I'm sure this osprey family, glimpsed on our August vacation, lives a life of more certainty than the average Alzheimer Spouse.

Posted on August 12, 2011 by

Are you an Alzheimer Spouse?

You might remember a time when you’d wake up in the morning and say “aah…” The day was looking pretty good, and you were more or less (depending on the day) ready for it. Sure, some days were a hassle, and not everything went smoothly, but the world seemed a semi-secure, generally pleasant place to hang out for four-fifths of a century or so.

Maybe you don’t say “aah” anymore, maybe instead you say “oh.” I’m an Alzheimer Spouse, and that seems to be my typical sentiment when I wake to find that another day has presented itself.

This is not the club I particularly want to be in. I have much more patience with the “aah” crowd. The folks that say any day you wake up is a good day. The positive kids. The optimists. The non-whiners.

But among the things I’ve learned since being recruited for this expedition into the Land of the Long Goodbye is that no matter how many smiley faces you affixed to your headlamp as you accepted your calling and marched in, life with an Alzheimer’s-stricken spouse is a life of disquietude.

It is a time of exile from anything that feels like home. It’s a piece of barren real estate that’s scrubby and dry, and not much grows, and you will probably never like it here very much. So what is a member of the keep-your-sunnyside-up guild supposed to do with such a landscape?

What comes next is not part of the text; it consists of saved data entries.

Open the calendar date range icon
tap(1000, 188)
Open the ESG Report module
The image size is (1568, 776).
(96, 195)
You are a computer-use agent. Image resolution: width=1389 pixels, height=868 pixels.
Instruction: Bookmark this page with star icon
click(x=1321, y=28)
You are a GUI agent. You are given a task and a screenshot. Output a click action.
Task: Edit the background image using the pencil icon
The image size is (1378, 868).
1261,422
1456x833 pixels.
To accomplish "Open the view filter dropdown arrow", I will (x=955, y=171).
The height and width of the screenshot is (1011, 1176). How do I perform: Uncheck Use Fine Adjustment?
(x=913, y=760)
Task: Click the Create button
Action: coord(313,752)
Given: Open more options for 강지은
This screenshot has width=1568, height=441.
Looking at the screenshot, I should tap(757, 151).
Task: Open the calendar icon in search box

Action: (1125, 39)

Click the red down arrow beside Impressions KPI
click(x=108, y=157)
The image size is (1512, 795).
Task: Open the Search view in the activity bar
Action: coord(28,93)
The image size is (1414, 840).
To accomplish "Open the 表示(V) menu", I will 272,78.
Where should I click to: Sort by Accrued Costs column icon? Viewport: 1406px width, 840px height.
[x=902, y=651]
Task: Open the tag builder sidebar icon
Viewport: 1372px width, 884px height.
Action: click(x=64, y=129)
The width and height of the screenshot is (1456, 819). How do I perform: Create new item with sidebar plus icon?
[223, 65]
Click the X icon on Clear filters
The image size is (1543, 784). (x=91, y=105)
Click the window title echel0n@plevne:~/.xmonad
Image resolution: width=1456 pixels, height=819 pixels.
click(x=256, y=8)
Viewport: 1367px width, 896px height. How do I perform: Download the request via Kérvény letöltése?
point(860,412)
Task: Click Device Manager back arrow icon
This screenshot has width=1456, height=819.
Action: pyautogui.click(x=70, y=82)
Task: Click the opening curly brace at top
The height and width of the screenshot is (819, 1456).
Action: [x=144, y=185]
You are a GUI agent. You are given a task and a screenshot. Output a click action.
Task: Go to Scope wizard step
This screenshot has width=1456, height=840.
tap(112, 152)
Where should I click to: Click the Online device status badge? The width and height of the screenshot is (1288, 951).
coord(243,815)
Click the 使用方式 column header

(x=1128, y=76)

Okay…wait a minute…you thought I was going to answer my own question, didn’t you? I should be able to, I’m sure of it. I am, after all, a firm believer in attitude being a facet of life we can readjust when the need arise.

But I’ve got a problem called “flat out of ideas.” Good ideas, that is. I do have a general protocol though, and I’ll be glad to share it. It starts with putting one foot in front of the other (cue a goofy song from one of those 70s claymation Christmas specials.) Once you’ve got that down pat, the next step is to give yourself some slack. If you want a Chipotle burrito for lunch, get a Chipotle burrito for lunch. If you aren’t feeling productive, have an unproductive day and forgive yourself for it. Find a good online support group, and frequent it. Frequently. Assess your situation periodically. Do you need to escape for a bit? Would a little help help? Get some. Escape for a bit. Oh, and have tea if you like tea.

Tea making is just one of those rituals that can ground the most emotionally muddled of us.

Yeah, I know. You were hoping for better. Me too. But “managing, with a side order of unsettledness” seems to be the standard-issue menu option in the life of Alzheimer’s spousal caregiving. But perhaps you’ve got a jar of ideas I haven’t sprinkled on yet. Let’s share them!

(editorial break in commentary: I abandoned this post for about 3 weeks and have just gotten back to it.) Turns out, I’m not always so good at taking my own advice. Specifically, I need to “escape for a bit,” and engage a helper-companion. I have not done these things yet. This, I tell myself, is because August has been a very busy month, (family vacation, launching the college crowd,) and I need to wrap up a little domestic engineering before I can proceed. So now I have to follow the suggestion two paragraphs up where I give myself some slack. There’s a fine balance though-too much slack and I feel like a slacker. I’ll let you know how it’s going next month.